Sun Dec 8th through Sat the 14th, 2019 at Vancouver Convention Center
Originality: To the best of my knowledge the proposed approach is original. The new loss MaxSSN and the new training strategy does seem to significantly outperform the state of the art AVOD in all experiments. Same with the latent ensemble layer, Clarity: The paper is clearly written and easy to follow. Quality: Although the propose method is simple, it seems effective. Technically the methods seems sounds and works. However, it may actually work only for the case demonstrated where there are two sources of information being fused. It remains to see whether it will work in a different setting, where sources of information have some other dependencies, or may even be correlated. Also, what happens when there are more than two sources of information. Significance: The proposed method is significant enough to merit publication.
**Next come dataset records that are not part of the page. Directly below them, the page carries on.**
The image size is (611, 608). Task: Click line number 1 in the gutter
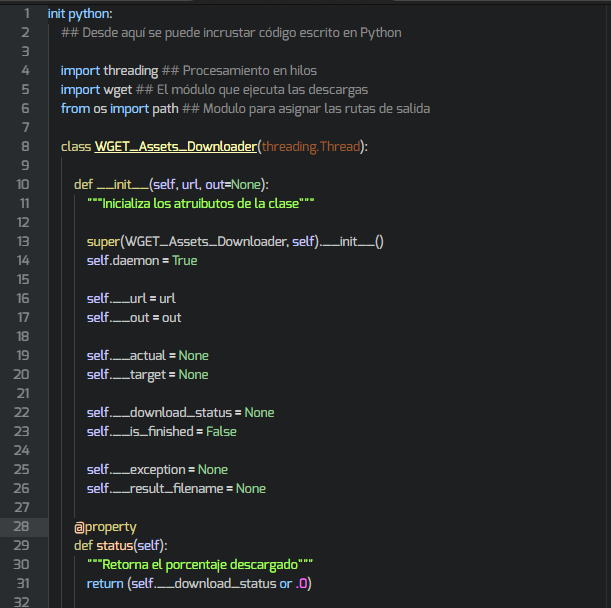[x=26, y=13]
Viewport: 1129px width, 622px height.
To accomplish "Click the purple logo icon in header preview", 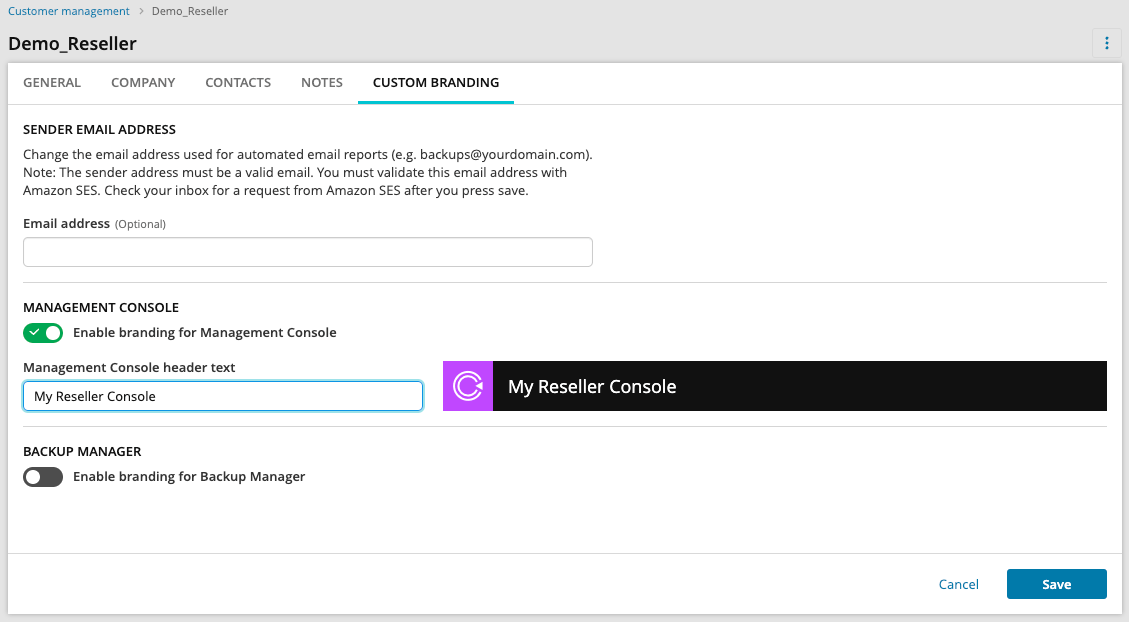I will coord(468,386).
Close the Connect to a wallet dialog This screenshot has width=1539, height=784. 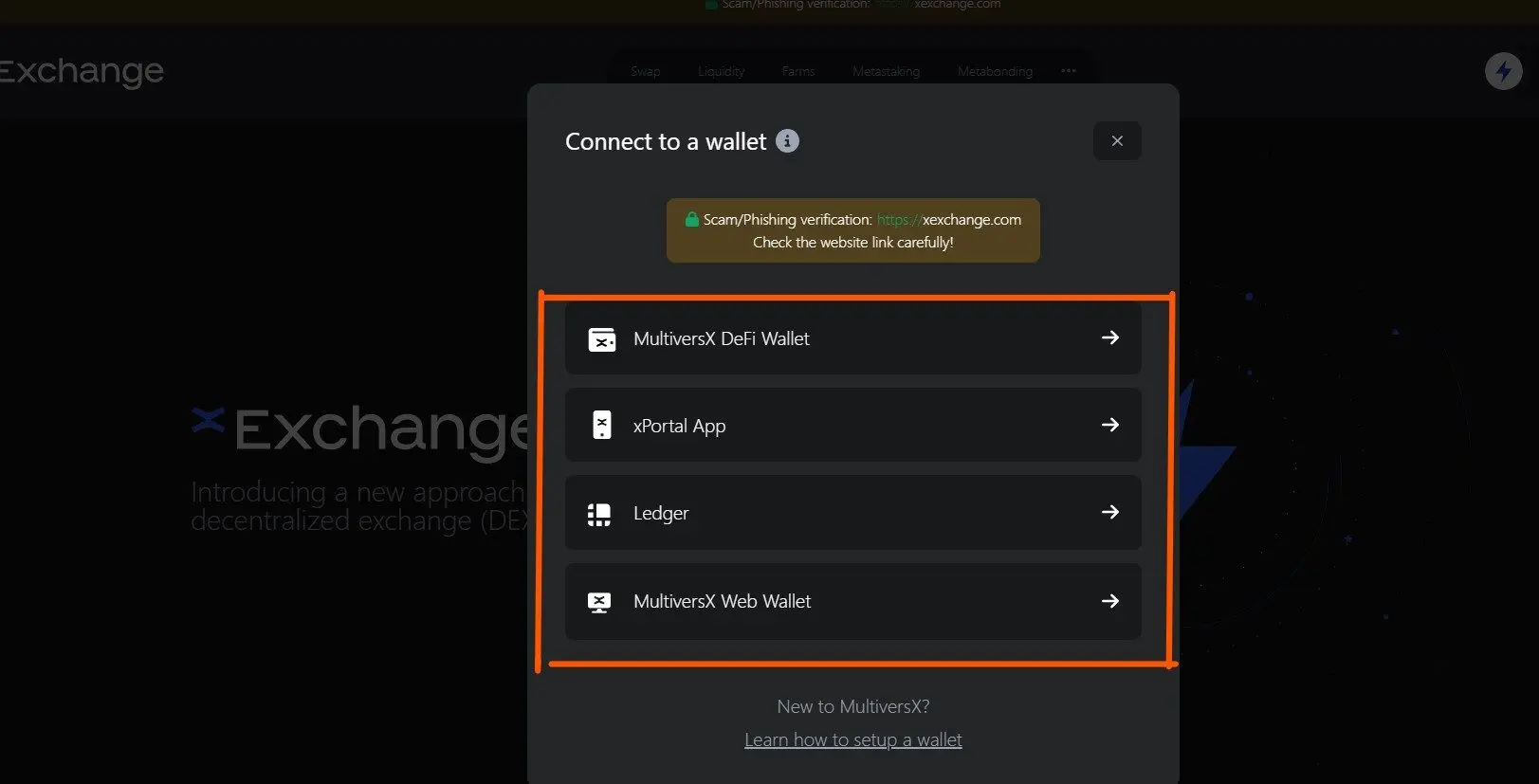[1117, 141]
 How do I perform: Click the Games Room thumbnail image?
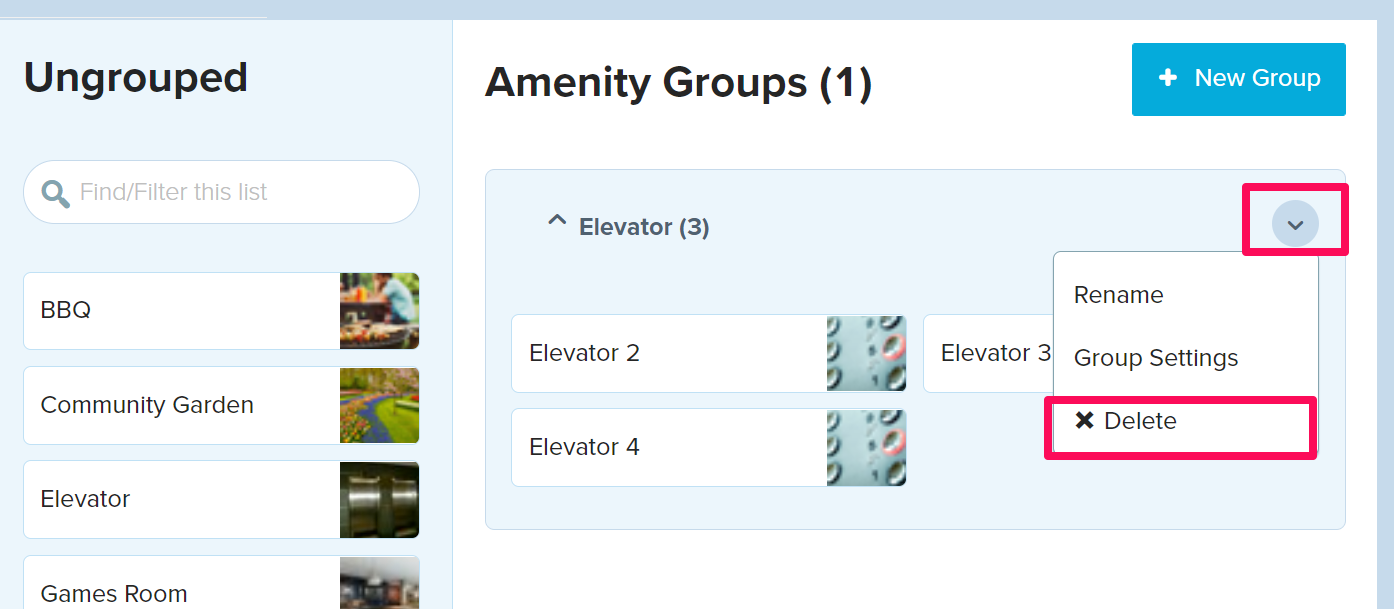click(379, 583)
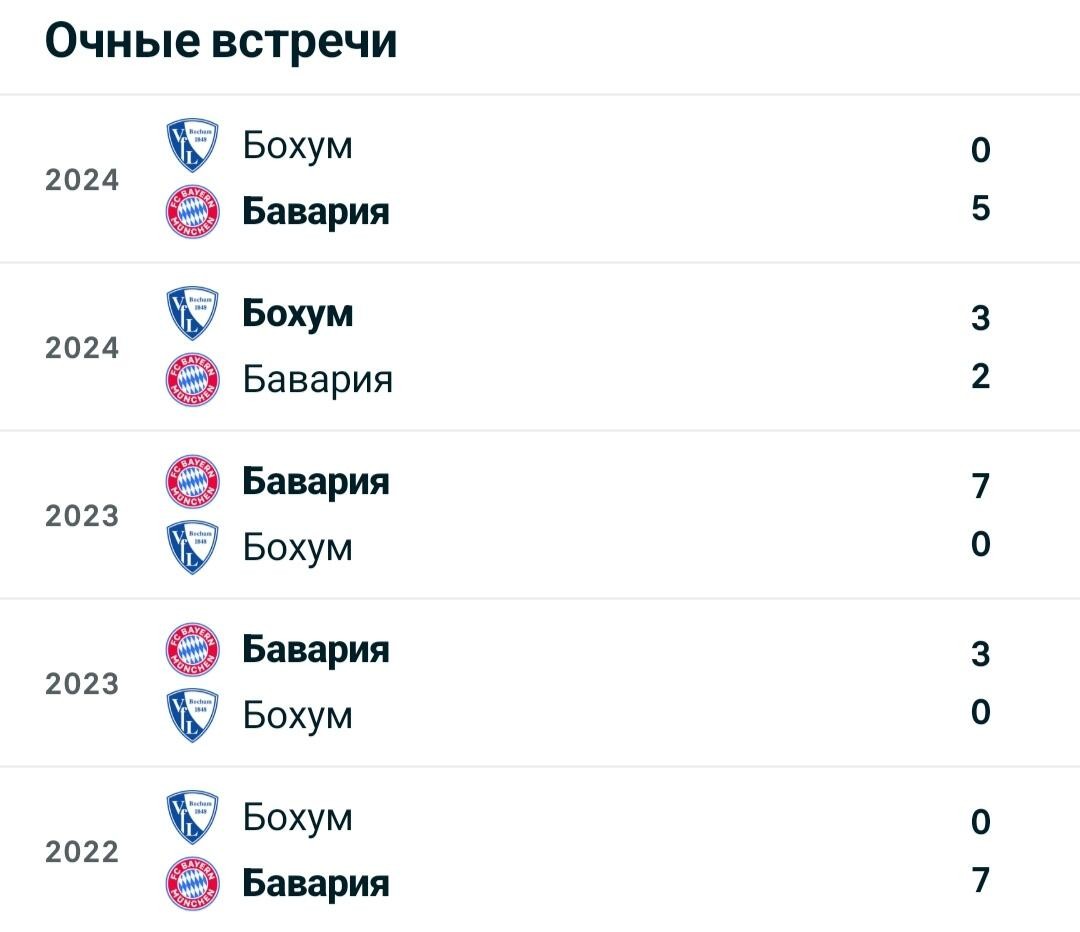Viewport: 1080px width, 932px height.
Task: Click Bochum crest in 2022 match
Action: click(x=193, y=818)
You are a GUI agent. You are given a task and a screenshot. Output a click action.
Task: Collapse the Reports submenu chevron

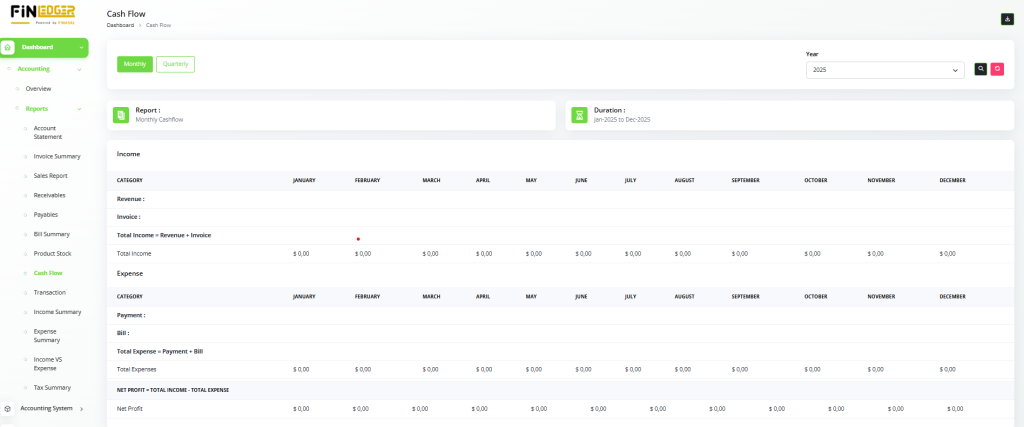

Originality. Pros: To the best of my knowledge, the proposed method is new. Quality. Pros: - Detailed proofs and analysis of the proposed method are provided. - Ablation study is provided for a good understanding of the work. - Experimental results are good. Cons: - The paper claims that the method preserves the original performance on clean data. However, there are evident performance drop on clean data after applying the TrainSSN algorithm. For example, the 3D AP and BEV AP decrease by ~5% and ~7% for moderate clean data in Table 1. - For demonstration of the generalization ability of the method, it would be better if the paper could validate on more tasks/models. Currently only one task (3D detection) and one model (AVOD) is validated. Clarity. Pros: - In overall, the paper is well written and organized. Cons: - The hyper-parameter (t) in the sparse constrain of the latent ensemble layer is missing. Significance. Pros: The robust learning problem in feature fusion model that the paper addresses is an important topic and critical in practical applications like autonomous driving. I think the proposed method and results should be useful for the community.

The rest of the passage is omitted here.